What you will do: Repeat verbatim the lines below, beginning with the line that contains "Task: Submit the form with 送信する" and ending with the line that contains "Open the Тесты", both of these included.

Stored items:

****************************************

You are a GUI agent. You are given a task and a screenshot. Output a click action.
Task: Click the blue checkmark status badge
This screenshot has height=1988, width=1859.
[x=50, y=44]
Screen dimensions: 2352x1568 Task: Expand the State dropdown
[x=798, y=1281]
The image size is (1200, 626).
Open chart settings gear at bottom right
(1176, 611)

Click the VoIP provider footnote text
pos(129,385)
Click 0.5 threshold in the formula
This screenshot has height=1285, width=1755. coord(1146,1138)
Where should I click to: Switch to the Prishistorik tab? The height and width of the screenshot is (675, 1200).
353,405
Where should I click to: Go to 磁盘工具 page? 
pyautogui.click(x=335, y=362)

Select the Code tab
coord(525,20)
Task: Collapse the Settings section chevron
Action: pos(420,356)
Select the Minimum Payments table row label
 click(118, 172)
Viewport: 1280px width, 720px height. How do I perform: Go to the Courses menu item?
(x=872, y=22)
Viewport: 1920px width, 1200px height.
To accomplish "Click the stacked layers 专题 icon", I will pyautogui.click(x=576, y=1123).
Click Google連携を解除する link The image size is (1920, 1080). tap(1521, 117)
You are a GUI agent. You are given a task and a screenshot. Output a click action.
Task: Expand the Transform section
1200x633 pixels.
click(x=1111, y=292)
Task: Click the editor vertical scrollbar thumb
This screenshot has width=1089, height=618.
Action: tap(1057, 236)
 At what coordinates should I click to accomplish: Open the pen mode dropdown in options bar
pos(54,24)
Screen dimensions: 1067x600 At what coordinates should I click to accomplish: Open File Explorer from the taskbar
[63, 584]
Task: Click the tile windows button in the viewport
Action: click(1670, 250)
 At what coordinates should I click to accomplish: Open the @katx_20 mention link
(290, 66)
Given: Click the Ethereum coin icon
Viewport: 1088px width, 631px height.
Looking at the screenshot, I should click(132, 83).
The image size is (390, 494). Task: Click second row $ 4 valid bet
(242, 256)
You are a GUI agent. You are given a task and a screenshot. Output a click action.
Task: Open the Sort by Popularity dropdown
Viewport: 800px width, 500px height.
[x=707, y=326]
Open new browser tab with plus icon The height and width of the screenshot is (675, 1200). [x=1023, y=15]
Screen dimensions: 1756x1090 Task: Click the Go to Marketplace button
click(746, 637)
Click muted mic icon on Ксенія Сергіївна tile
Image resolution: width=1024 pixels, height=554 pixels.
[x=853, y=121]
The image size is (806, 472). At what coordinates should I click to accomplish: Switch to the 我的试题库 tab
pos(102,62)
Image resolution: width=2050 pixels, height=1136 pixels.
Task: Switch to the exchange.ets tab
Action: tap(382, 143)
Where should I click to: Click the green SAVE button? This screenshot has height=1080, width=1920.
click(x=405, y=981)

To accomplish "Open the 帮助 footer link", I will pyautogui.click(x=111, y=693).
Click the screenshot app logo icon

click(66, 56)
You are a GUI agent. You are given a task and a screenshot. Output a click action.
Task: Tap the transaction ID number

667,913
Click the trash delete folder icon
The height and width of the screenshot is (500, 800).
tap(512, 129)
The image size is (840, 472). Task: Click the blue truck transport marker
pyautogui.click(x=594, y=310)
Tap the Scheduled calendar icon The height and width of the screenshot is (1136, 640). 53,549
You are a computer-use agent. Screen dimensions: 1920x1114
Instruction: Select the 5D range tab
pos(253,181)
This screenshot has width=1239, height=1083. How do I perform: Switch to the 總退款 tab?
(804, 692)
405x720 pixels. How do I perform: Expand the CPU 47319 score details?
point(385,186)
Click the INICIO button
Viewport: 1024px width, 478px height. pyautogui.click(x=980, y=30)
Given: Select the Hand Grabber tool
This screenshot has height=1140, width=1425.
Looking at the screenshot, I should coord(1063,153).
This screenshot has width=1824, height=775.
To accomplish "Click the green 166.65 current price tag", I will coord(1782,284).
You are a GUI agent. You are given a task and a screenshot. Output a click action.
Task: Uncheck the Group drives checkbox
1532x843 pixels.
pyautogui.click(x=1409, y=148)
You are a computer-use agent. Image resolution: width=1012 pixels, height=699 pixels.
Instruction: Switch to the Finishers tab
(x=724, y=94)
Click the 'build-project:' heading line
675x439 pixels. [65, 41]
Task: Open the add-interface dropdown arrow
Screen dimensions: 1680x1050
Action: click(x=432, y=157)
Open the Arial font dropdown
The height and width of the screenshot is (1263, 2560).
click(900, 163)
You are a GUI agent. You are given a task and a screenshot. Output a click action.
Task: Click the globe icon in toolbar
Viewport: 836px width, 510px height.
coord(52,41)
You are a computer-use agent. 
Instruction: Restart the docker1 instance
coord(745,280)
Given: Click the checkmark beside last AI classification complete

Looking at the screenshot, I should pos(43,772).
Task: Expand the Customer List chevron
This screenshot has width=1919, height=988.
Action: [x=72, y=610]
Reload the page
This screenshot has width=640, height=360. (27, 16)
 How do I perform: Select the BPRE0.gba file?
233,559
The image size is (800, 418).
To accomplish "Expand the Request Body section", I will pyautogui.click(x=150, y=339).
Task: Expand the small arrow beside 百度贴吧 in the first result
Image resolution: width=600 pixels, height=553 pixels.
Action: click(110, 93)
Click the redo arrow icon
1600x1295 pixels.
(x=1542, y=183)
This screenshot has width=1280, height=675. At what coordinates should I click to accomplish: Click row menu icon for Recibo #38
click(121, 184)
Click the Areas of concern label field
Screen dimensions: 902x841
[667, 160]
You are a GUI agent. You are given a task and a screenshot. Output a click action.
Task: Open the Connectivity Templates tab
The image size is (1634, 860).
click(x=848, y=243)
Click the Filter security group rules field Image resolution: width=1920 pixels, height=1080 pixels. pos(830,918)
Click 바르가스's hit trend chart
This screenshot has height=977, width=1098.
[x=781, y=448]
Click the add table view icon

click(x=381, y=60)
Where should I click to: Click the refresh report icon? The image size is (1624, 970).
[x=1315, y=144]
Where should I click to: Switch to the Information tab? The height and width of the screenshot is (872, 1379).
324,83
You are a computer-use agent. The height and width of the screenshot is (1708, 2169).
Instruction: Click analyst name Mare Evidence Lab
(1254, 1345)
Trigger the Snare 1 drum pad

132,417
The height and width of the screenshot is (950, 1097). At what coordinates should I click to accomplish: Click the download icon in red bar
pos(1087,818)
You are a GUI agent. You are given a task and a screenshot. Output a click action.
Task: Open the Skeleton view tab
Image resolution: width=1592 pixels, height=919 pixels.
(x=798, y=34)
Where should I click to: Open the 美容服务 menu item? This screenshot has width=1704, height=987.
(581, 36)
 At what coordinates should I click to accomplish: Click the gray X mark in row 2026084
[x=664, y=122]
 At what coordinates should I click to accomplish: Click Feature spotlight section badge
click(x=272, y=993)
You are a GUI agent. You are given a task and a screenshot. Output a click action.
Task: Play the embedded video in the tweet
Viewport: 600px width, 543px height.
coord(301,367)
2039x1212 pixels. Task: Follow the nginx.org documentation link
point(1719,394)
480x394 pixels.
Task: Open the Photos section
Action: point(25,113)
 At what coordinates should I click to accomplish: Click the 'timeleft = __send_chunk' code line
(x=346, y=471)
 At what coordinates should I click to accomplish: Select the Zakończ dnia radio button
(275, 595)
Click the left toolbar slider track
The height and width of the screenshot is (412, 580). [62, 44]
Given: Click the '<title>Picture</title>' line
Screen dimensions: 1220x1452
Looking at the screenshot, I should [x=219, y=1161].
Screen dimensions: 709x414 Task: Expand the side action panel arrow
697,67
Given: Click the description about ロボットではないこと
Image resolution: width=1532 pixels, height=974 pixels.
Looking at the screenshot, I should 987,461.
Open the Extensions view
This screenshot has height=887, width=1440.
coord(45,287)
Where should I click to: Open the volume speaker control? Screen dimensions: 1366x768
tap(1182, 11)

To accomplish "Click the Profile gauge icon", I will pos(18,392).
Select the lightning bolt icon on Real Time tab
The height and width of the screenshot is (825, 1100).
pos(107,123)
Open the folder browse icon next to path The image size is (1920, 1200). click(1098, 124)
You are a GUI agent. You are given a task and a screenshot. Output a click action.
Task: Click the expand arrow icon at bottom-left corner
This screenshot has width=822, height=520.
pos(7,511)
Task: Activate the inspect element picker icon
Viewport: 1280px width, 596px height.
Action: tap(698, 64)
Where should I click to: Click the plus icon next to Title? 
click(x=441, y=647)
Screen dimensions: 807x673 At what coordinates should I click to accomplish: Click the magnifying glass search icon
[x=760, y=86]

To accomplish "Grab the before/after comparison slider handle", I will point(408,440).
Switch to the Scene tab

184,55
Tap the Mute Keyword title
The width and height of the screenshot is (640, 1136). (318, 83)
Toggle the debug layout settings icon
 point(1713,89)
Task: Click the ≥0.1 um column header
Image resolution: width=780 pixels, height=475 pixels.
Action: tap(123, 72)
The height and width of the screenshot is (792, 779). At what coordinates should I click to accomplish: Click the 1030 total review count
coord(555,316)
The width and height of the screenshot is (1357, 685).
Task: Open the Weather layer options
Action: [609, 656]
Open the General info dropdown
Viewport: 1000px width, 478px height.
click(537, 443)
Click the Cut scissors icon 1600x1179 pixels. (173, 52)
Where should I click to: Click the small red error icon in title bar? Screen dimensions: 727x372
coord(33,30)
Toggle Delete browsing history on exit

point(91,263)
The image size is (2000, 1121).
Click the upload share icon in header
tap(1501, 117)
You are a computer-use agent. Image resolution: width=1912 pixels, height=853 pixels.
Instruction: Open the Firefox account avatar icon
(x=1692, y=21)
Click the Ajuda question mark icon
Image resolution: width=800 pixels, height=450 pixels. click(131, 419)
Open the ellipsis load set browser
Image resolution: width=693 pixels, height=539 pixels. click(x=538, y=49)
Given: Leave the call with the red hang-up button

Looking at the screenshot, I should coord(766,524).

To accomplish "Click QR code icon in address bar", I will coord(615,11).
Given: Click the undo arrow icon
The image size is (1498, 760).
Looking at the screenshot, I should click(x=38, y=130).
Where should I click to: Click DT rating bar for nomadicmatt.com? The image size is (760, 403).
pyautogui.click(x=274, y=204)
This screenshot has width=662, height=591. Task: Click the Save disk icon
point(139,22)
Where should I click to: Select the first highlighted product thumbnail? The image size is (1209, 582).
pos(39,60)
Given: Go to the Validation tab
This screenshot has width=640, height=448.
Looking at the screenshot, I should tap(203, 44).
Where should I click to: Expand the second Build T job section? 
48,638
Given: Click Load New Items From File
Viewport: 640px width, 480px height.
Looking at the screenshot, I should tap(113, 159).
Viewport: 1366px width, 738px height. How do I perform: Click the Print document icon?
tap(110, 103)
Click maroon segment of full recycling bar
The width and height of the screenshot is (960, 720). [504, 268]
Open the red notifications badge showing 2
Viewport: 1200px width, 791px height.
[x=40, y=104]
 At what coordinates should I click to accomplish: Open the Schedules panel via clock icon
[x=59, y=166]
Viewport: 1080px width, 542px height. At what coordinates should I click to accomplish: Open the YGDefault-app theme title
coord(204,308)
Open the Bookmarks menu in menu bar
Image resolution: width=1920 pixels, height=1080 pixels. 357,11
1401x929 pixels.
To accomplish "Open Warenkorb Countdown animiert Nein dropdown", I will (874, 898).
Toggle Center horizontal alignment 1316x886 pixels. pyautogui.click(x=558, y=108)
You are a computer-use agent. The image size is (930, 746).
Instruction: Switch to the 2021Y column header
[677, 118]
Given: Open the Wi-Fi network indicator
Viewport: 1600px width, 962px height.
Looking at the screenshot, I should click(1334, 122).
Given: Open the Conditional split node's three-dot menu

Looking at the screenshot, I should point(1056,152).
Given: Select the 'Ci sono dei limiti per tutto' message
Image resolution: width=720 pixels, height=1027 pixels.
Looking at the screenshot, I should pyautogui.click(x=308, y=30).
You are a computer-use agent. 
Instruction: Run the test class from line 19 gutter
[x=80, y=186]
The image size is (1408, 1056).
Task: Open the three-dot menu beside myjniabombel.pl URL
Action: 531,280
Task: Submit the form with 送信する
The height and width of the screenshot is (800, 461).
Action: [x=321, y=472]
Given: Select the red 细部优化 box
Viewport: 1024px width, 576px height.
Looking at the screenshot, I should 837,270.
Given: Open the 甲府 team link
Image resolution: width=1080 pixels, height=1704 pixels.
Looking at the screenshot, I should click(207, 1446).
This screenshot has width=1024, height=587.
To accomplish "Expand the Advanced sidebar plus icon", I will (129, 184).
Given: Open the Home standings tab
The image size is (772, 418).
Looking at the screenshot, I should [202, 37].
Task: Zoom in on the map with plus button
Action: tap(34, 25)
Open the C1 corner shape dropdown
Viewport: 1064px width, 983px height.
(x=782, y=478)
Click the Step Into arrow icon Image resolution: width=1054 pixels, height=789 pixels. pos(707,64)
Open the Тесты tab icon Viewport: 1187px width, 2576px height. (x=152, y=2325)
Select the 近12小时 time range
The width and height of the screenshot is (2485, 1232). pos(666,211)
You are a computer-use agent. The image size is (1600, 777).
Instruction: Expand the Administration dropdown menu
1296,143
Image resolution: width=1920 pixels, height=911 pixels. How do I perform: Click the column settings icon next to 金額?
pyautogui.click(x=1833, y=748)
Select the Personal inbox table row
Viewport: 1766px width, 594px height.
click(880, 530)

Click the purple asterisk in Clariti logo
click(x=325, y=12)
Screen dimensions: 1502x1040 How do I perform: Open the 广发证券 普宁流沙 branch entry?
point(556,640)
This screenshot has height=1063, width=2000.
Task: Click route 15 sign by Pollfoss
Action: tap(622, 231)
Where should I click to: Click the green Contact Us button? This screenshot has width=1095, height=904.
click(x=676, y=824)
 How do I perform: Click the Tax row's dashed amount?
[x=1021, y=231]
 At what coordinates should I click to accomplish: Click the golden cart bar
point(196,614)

****************************************

Response to this task:
Task: Submit the form with 送信する
The height and width of the screenshot is (800, 461).
Action: [x=321, y=472]
Given: Select the red 细部优化 box
Viewport: 1024px width, 576px height.
Looking at the screenshot, I should 837,270.
Given: Open the 甲府 team link
Image resolution: width=1080 pixels, height=1704 pixels.
Looking at the screenshot, I should click(207, 1446).
This screenshot has width=1024, height=587.
To accomplish "Expand the Advanced sidebar plus icon", I will (129, 184).
Given: Open the Home standings tab
The image size is (772, 418).
Looking at the screenshot, I should [202, 37].
Task: Zoom in on the map with plus button
Action: tap(34, 25)
Open the C1 corner shape dropdown
Viewport: 1064px width, 983px height.
(x=782, y=478)
Click the Step Into arrow icon Image resolution: width=1054 pixels, height=789 pixels. pos(707,64)
Open the Тесты tab icon Viewport: 1187px width, 2576px height. (x=152, y=2325)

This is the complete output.